Our work: Food and work

Food security and job creation is about sustaining life. Access to sufficient, healthy food, employment and vital infrastructure is essential towards developing a peaceful and prosperous Afghanistan.

Prosjekt/ onsdag 26. juli 2017

Understanding the context and responding appropriately – a collaborative process

Planning and conducting relevant and effective interventions depends on a clear understanding of the real situations Afghans experience and a careful analysis of communities’ needs as well as their strengths. NAC’s assessment of food and work related needs and opportunities, alongside the planning, implementation and monitoring of our programs depends on a participatory process which directly involves Afghan institutional and individual stakeholders. For example, in planning our work in agriculture in Ghazni province, NAC engaged in a process of market analysis, focused on the demand for almond and dried curd, in collaboration with agriculture students from the University of Ghazni’s Agriculture Faculty and the Department of Agriculture, Irrigation and Livestock (DAIL).

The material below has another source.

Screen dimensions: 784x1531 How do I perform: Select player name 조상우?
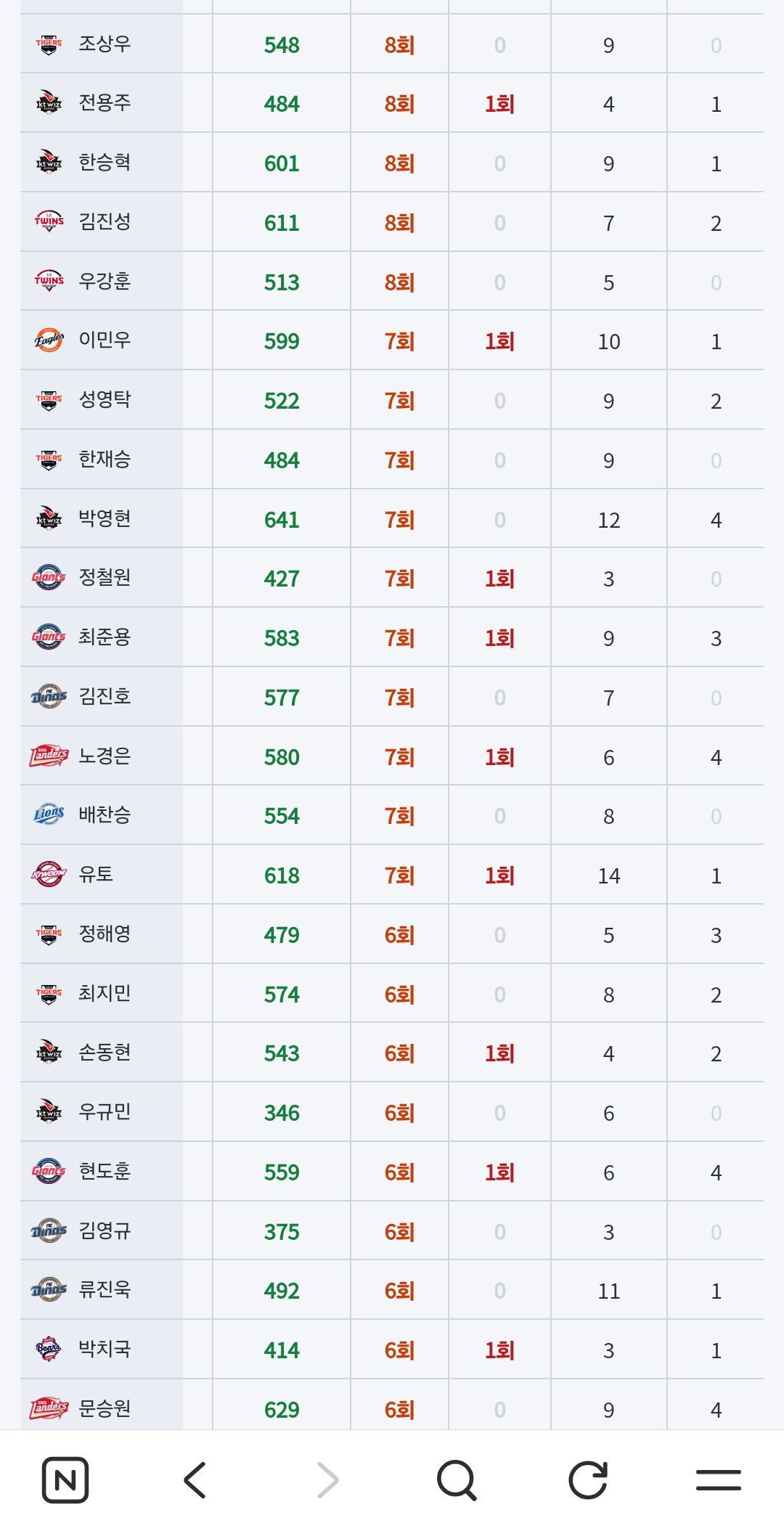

Bilde: Our work: Food and work 
Foto: Halvard Hjermundrud

This collaborative assessment builds the capacity of Afghans to conduct their own analyses in future. To support this, NAC involves relevant stakeholders in regular consultation meetings, where accomplishments are shared, challenges discussed and collaborative solutions developed

Leading in farming

NAC’s lead farmer extension program supports communities to develop sustainable agricultural practices. NAC gives senior, female and male ‘lead farmers’ additional training and support to work with and mentor other farmers in their communities. Lead farmers have consulted on and supported in the development of fruit, vegetable and nut orchards – with practical training on irrigation, orchard management, pest management, composting, grafting and pruning, developing greenhouses, and fruit and vegetable processing.

Mohammad Ali, a farmer from Jaghori district, Ghazni province established an orchard on his land after training conducted by NAC. He is very hopeful about the future and said, ‘Now farmers are more aware of how to establish and design orchards on their land, farmers like me know how to take care of their orchards and how to improve them.’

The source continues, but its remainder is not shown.